■ What is expected
I'd like an exact copy of every line from the start of the entries below through the line containing "1958-06-03 (506, 2195)", please.

[Stored data entries]
■ ■ ■
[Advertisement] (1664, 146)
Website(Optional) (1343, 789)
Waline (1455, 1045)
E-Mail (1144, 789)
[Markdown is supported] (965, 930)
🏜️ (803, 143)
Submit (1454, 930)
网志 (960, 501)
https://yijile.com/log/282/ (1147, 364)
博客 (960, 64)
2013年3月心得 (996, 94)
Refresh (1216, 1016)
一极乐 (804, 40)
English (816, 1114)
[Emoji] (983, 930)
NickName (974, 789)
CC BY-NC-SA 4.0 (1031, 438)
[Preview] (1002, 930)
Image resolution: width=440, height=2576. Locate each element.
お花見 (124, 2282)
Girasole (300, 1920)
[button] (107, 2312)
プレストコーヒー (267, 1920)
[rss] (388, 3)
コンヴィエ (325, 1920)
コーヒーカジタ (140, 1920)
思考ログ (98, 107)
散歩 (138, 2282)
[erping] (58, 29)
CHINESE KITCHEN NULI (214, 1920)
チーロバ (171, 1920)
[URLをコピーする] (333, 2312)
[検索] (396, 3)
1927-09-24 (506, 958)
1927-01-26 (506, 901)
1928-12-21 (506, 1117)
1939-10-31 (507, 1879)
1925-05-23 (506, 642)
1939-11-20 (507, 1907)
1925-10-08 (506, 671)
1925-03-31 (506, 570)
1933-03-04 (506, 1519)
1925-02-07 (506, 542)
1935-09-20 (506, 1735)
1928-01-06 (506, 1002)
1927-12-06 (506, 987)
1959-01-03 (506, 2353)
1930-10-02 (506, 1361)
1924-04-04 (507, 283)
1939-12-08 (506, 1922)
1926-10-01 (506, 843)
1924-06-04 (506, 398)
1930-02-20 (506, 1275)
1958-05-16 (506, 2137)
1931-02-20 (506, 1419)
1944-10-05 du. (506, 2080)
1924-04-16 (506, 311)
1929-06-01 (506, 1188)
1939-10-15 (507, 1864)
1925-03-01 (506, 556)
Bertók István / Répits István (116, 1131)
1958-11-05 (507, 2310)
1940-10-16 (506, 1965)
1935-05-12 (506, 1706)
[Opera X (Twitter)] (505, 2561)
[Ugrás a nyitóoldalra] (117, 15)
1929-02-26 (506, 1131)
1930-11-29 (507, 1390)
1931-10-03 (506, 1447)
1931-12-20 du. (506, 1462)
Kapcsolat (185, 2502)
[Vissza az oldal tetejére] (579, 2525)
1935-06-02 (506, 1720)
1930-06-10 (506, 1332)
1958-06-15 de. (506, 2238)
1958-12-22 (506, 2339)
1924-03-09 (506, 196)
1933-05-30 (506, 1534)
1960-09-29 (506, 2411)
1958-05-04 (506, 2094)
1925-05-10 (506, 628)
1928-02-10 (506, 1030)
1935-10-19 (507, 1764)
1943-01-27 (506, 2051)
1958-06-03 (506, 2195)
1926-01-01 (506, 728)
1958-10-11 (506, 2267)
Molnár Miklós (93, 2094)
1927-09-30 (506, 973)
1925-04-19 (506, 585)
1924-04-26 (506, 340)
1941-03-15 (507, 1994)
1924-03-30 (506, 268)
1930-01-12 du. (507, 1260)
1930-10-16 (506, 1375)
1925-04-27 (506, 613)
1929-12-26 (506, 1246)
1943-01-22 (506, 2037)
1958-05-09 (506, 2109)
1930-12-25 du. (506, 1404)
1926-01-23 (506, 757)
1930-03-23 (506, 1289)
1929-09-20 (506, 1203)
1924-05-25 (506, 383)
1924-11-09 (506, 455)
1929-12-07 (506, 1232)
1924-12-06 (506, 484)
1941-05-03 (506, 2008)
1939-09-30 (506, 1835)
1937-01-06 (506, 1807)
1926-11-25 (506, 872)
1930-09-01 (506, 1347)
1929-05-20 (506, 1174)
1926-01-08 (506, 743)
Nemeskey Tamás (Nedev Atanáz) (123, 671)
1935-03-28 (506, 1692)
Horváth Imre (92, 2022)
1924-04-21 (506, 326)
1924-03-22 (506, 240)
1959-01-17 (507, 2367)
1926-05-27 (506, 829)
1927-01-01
■ ■ ■
■ Completed exercise
[Advertisement] (1664, 146)
Website(Optional) (1343, 789)
Waline (1455, 1045)
E-Mail (1144, 789)
[Markdown is supported] (965, 930)
🏜️ (803, 143)
Submit (1454, 930)
网志 (960, 501)
https://yijile.com/log/282/ (1147, 364)
博客 (960, 64)
2013年3月心得 (996, 94)
Refresh (1216, 1016)
一极乐 (804, 40)
English (816, 1114)
[Emoji] (983, 930)
NickName (974, 789)
CC BY-NC-SA 4.0 (1031, 438)
[Preview] (1002, 930)
Image resolution: width=440, height=2576. Locate each element.
お花見 (124, 2282)
Girasole (300, 1920)
[button] (107, 2312)
プレストコーヒー (267, 1920)
[rss] (388, 3)
コンヴィエ (325, 1920)
コーヒーカジタ (140, 1920)
思考ログ (98, 107)
散歩 (138, 2282)
[erping] (58, 29)
CHINESE KITCHEN NULI (214, 1920)
チーロバ (171, 1920)
[URLをコピーする] (333, 2312)
[検索] (396, 3)
1927-09-24 (506, 958)
1927-01-26 (506, 901)
1928-12-21 (506, 1117)
1939-10-31 (507, 1879)
1925-05-23 (506, 642)
1939-11-20 (507, 1907)
1925-10-08 (506, 671)
1925-03-31 (506, 570)
1933-03-04 (506, 1519)
1925-02-07 (506, 542)
1935-09-20 (506, 1735)
1928-01-06 (506, 1002)
1927-12-06 (506, 987)
1959-01-03 (506, 2353)
1930-10-02 (506, 1361)
1924-04-04 (507, 283)
1939-12-08 (506, 1922)
1926-10-01 (506, 843)
1924-06-04 (506, 398)
1930-02-20 (506, 1275)
1958-05-16 (506, 2137)
1931-02-20 (506, 1419)
1944-10-05 du. (506, 2080)
1924-04-16 (506, 311)
1929-06-01 (506, 1188)
1939-10-15 (507, 1864)
1925-03-01 (506, 556)
Bertók István / Répits István (116, 1131)
1958-11-05 (507, 2310)
1940-10-16 (506, 1965)
1935-05-12 (506, 1706)
[Opera X (Twitter)] (505, 2561)
[Ugrás a nyitóoldalra] (117, 15)
1929-02-26 (506, 1131)
1930-11-29 (507, 1390)
1931-10-03 (506, 1447)
1931-12-20 du. (506, 1462)
Kapcsolat (185, 2502)
[Vissza az oldal tetejére] (579, 2525)
1935-06-02 (506, 1720)
1930-06-10 (506, 1332)
1958-06-15 de. (506, 2238)
1958-12-22 (506, 2339)
1924-03-09 (506, 196)
1933-05-30 (506, 1534)
1960-09-29 (506, 2411)
1958-05-04 (506, 2094)
1925-05-10 (506, 628)
1928-02-10 (506, 1030)
1935-10-19 (507, 1764)
1943-01-27 (506, 2051)
1958-06-03 (506, 2195)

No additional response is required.